[Rows listed in a dataset]
***
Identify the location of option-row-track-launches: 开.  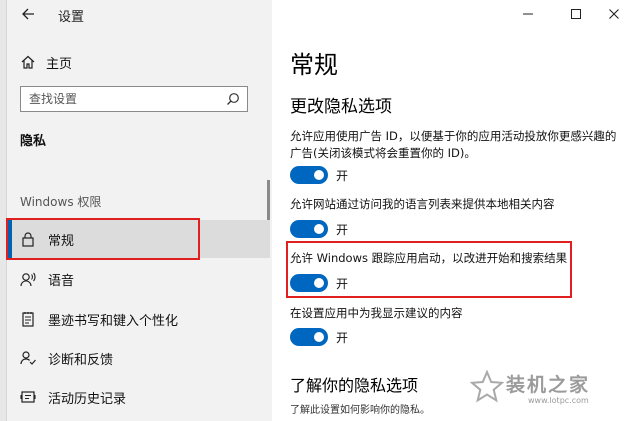
(319, 283).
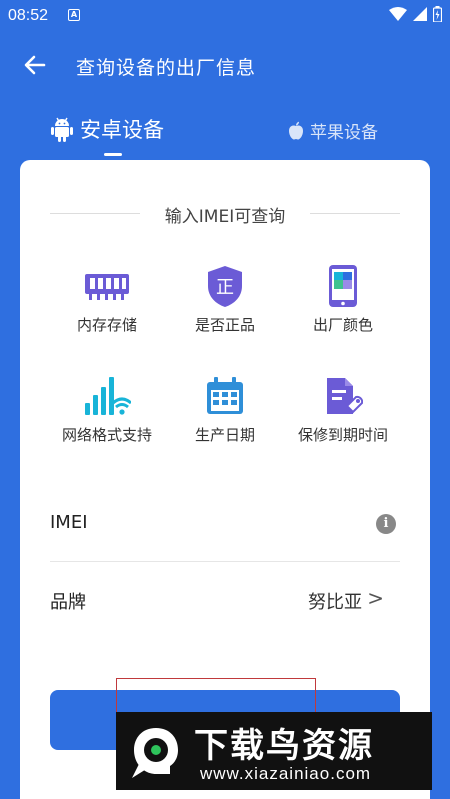  I want to click on section-header: 输入IMEI可查询, so click(225, 214).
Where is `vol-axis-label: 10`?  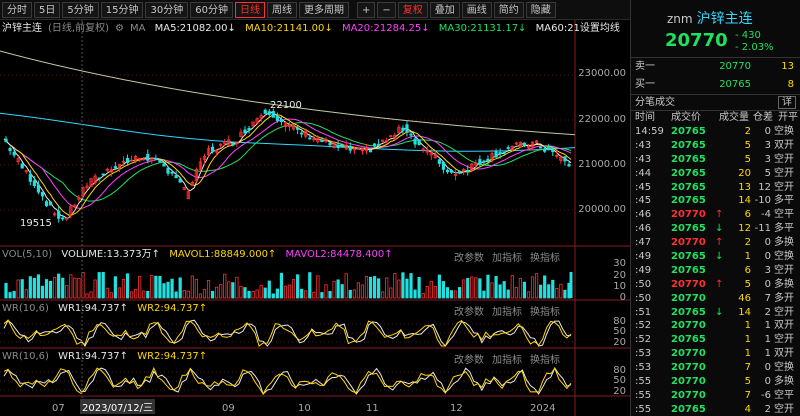
vol-axis-label: 10 is located at coordinates (620, 286).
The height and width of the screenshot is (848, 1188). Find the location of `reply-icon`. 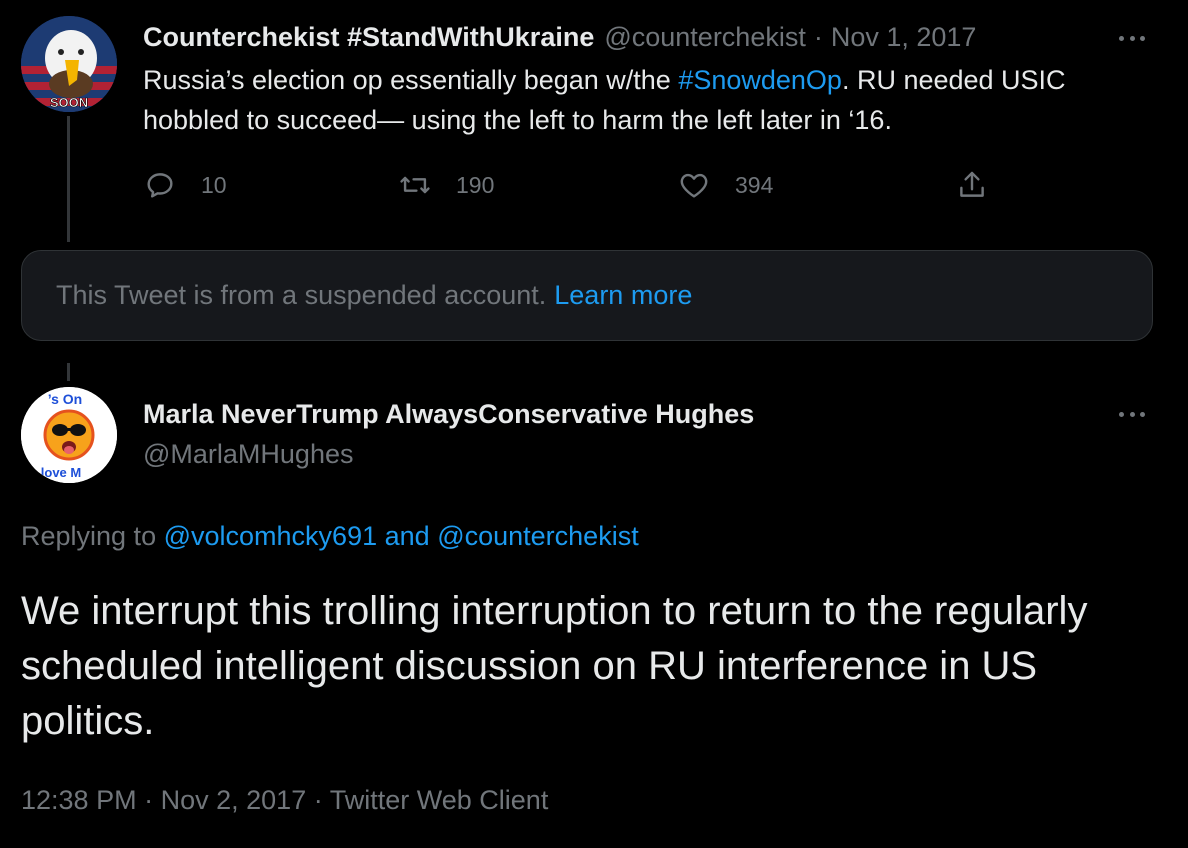

reply-icon is located at coordinates (160, 186).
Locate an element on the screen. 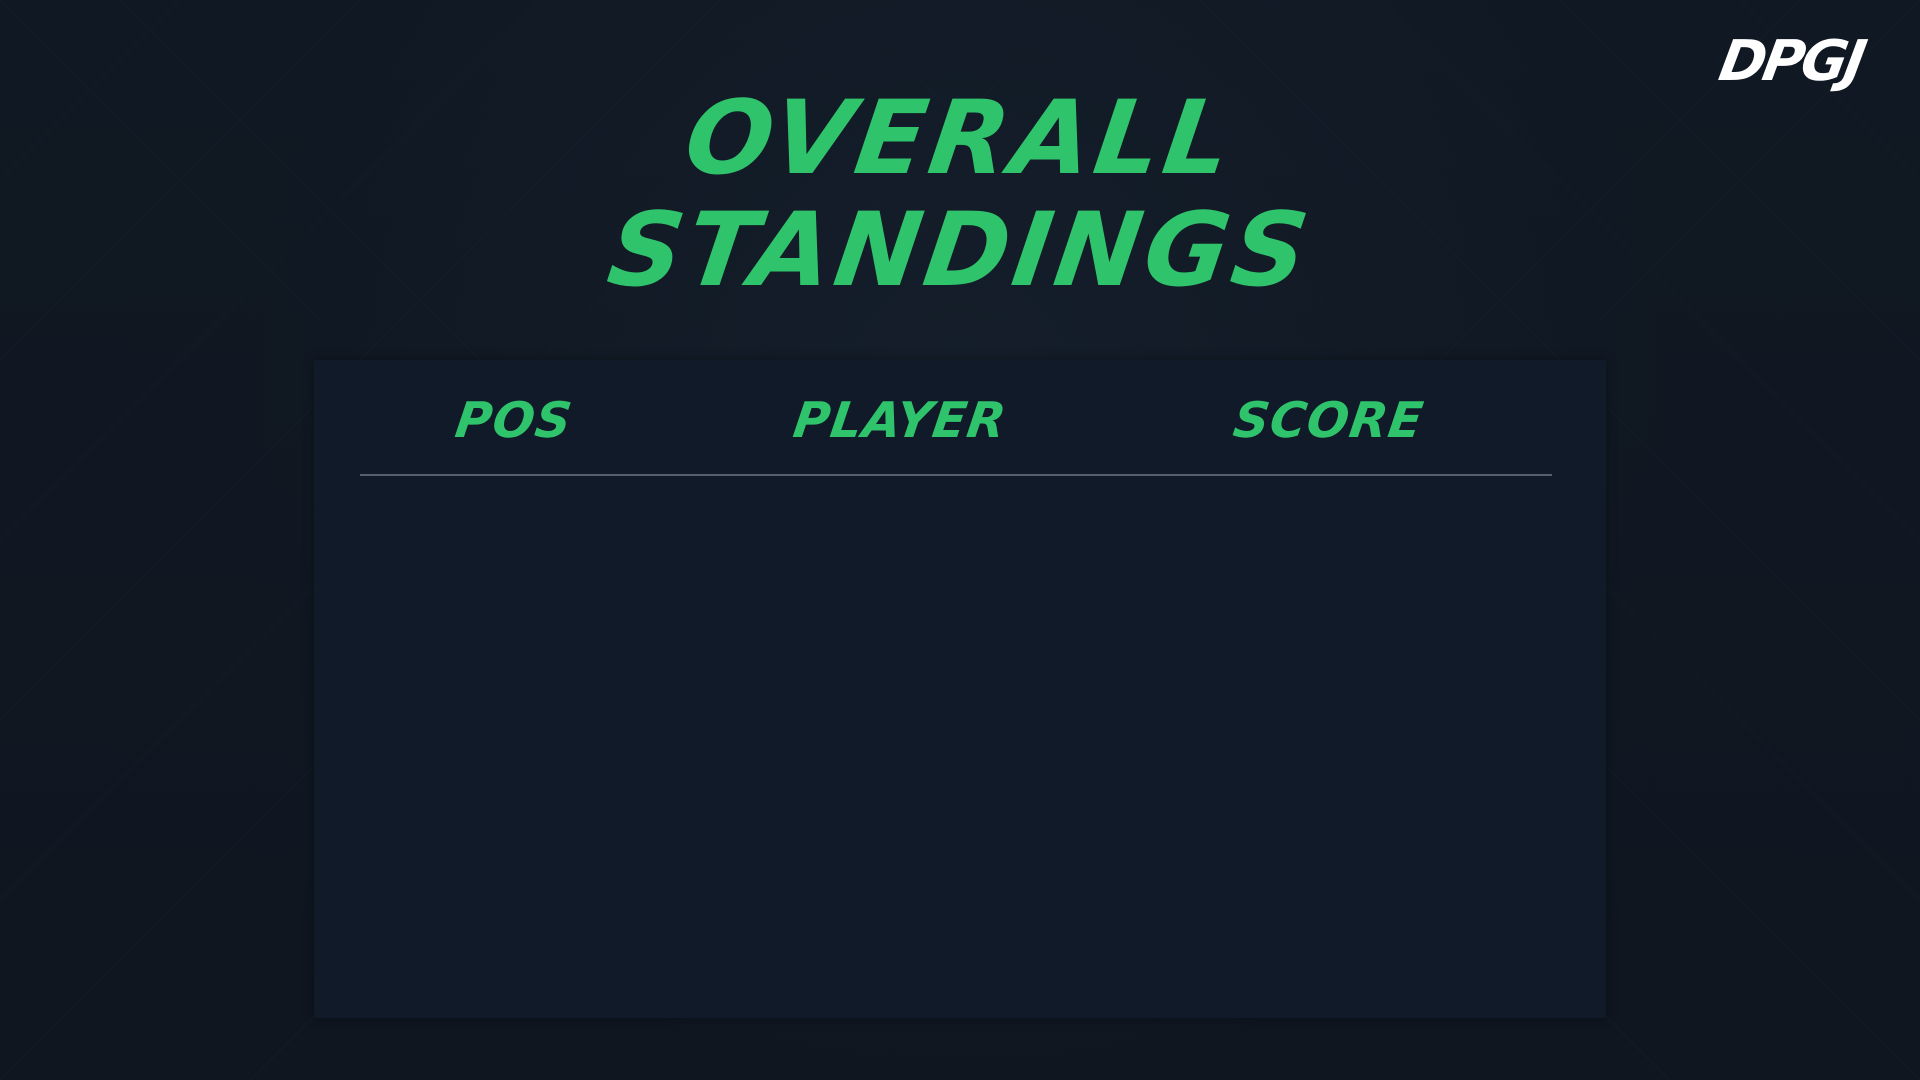 The width and height of the screenshot is (1920, 1080). page-title-line-1: OVERALL is located at coordinates (960, 138).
***
• [Work to be completed]: Reproduce the rows above verbatim, from the first row up to and including the line containing "reply-icon is located", leaving the pictures out.

• [Result of this exercise]:
Identify the location of option-row-track-launches: 开.  
(319, 283).
  I want to click on section-header: 输入IMEI可查询, so click(225, 214).
Where is `vol-axis-label: 10`?  
vol-axis-label: 10 is located at coordinates (620, 286).
The height and width of the screenshot is (848, 1188). Find the location of `reply-icon`. 

reply-icon is located at coordinates (160, 186).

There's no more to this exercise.